%%

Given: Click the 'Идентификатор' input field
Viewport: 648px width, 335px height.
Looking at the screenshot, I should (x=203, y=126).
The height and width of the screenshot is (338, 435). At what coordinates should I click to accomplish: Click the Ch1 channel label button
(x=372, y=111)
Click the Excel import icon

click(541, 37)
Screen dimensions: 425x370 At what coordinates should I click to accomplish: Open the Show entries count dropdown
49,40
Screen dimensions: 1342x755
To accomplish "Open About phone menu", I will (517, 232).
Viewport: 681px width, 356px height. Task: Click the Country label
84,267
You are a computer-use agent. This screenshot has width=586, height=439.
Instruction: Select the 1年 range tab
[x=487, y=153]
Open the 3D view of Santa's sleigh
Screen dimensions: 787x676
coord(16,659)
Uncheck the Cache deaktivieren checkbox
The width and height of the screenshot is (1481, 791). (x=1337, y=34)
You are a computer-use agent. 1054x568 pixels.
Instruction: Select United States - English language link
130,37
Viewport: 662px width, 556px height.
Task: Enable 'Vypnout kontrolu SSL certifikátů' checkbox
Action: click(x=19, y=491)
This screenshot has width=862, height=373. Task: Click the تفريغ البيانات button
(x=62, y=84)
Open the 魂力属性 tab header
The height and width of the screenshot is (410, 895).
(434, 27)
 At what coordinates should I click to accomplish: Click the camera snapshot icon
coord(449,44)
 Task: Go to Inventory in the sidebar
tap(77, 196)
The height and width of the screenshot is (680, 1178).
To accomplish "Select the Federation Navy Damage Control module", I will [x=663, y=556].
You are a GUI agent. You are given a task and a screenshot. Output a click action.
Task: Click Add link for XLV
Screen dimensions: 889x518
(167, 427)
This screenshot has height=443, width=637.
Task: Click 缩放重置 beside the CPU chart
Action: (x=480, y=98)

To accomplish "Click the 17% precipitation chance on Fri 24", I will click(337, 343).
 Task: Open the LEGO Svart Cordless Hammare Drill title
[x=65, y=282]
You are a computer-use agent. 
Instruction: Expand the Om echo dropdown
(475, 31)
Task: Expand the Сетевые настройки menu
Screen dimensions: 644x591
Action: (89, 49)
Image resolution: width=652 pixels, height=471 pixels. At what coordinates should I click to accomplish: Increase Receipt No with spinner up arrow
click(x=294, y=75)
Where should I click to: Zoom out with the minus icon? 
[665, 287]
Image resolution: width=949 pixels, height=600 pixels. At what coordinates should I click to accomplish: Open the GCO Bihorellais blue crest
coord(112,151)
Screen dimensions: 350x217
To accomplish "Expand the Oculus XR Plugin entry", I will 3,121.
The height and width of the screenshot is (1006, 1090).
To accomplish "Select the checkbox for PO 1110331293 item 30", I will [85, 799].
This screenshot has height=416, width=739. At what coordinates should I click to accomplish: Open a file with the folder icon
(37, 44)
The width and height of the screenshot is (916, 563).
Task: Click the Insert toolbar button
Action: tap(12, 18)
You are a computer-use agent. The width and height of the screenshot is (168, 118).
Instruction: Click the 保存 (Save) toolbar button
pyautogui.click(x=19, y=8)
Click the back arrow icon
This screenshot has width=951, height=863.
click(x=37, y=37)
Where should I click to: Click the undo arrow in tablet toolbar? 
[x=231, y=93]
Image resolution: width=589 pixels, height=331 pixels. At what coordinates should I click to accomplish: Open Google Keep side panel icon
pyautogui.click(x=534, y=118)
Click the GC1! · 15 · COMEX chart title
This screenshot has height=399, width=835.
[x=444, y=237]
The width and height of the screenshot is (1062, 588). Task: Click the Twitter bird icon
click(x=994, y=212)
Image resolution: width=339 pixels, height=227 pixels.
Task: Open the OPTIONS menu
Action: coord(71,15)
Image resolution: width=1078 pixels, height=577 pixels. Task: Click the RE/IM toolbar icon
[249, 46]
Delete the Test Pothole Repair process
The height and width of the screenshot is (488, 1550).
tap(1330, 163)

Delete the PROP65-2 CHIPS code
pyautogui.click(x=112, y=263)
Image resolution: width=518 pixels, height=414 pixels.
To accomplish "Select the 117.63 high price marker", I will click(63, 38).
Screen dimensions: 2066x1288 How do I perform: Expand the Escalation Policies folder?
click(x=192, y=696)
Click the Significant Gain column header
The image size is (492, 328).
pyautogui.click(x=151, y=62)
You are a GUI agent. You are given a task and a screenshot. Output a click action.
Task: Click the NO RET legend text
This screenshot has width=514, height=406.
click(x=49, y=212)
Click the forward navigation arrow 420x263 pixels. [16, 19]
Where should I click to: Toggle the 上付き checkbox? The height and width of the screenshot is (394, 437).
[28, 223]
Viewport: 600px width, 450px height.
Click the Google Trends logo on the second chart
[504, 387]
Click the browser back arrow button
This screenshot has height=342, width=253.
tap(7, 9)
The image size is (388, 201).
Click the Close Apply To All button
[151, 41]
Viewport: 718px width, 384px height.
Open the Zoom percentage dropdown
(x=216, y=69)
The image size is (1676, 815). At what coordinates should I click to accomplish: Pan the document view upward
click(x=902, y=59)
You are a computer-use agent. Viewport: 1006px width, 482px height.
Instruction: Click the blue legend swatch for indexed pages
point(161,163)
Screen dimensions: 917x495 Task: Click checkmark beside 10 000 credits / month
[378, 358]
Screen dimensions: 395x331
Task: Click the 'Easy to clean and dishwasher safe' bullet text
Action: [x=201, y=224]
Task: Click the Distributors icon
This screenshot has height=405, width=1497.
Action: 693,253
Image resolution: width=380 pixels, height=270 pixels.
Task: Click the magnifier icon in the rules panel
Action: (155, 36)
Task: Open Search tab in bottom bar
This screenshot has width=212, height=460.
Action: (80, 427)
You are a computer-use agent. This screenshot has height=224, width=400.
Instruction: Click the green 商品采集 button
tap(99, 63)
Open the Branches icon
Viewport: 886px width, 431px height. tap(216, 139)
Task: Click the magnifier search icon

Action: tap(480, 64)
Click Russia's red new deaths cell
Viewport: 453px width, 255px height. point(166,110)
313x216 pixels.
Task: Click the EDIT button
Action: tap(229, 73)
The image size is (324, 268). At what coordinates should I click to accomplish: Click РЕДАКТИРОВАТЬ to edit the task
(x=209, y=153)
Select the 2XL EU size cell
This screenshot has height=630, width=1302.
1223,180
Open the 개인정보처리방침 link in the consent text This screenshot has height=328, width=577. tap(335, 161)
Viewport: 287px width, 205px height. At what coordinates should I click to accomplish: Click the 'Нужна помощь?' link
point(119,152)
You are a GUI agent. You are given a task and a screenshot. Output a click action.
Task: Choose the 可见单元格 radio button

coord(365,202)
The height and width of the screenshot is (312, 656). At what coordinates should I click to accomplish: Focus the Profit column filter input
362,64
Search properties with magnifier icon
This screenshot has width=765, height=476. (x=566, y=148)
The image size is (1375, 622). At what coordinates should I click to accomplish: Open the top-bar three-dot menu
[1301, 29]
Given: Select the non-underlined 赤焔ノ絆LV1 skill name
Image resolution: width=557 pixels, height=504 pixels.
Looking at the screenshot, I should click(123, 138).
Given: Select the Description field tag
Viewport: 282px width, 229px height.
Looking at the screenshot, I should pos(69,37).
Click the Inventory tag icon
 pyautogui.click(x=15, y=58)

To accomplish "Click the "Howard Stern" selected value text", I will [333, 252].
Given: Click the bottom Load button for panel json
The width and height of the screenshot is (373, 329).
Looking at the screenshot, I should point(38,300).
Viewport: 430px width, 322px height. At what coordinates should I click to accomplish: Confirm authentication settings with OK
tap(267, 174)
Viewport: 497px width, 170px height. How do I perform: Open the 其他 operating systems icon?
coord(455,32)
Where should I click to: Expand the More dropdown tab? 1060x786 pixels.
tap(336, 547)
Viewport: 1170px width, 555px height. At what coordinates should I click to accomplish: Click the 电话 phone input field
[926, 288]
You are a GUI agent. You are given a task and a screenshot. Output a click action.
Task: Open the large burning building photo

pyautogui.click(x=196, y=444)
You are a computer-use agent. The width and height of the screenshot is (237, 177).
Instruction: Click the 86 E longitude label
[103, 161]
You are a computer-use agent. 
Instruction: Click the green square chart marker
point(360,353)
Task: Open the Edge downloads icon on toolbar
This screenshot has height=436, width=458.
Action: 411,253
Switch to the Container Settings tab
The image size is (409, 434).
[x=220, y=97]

%%

• **PROBLEM TO SOLVE**:
Please set down, with no changes, the line that contains "Given: Select the Description field tag" and all the lines after it until the entries end; write nothing besides them.

• **THE ANSWER**:
Given: Select the Description field tag
Viewport: 282px width, 229px height.
Looking at the screenshot, I should pos(69,37).
Click the Inventory tag icon
 pyautogui.click(x=15, y=58)

To accomplish "Click the "Howard Stern" selected value text", I will [333, 252].
Given: Click the bottom Load button for panel json
The width and height of the screenshot is (373, 329).
Looking at the screenshot, I should point(38,300).
Viewport: 430px width, 322px height. At what coordinates should I click to accomplish: Confirm authentication settings with OK
tap(267, 174)
Viewport: 497px width, 170px height. How do I perform: Open the 其他 operating systems icon?
coord(455,32)
Where should I click to: Expand the More dropdown tab? 1060x786 pixels.
tap(336, 547)
Viewport: 1170px width, 555px height. At what coordinates should I click to accomplish: Click the 电话 phone input field
[926, 288]
You are a GUI agent. You are given a task and a screenshot. Output a click action.
Task: Open the large burning building photo

pyautogui.click(x=196, y=444)
You are a computer-use agent. The width and height of the screenshot is (237, 177).
Instruction: Click the 86 E longitude label
[103, 161]
You are a computer-use agent. 
Instruction: Click the green square chart marker
point(360,353)
Task: Open the Edge downloads icon on toolbar
This screenshot has height=436, width=458.
Action: 411,253
Switch to the Container Settings tab
The image size is (409, 434).
[x=220, y=97]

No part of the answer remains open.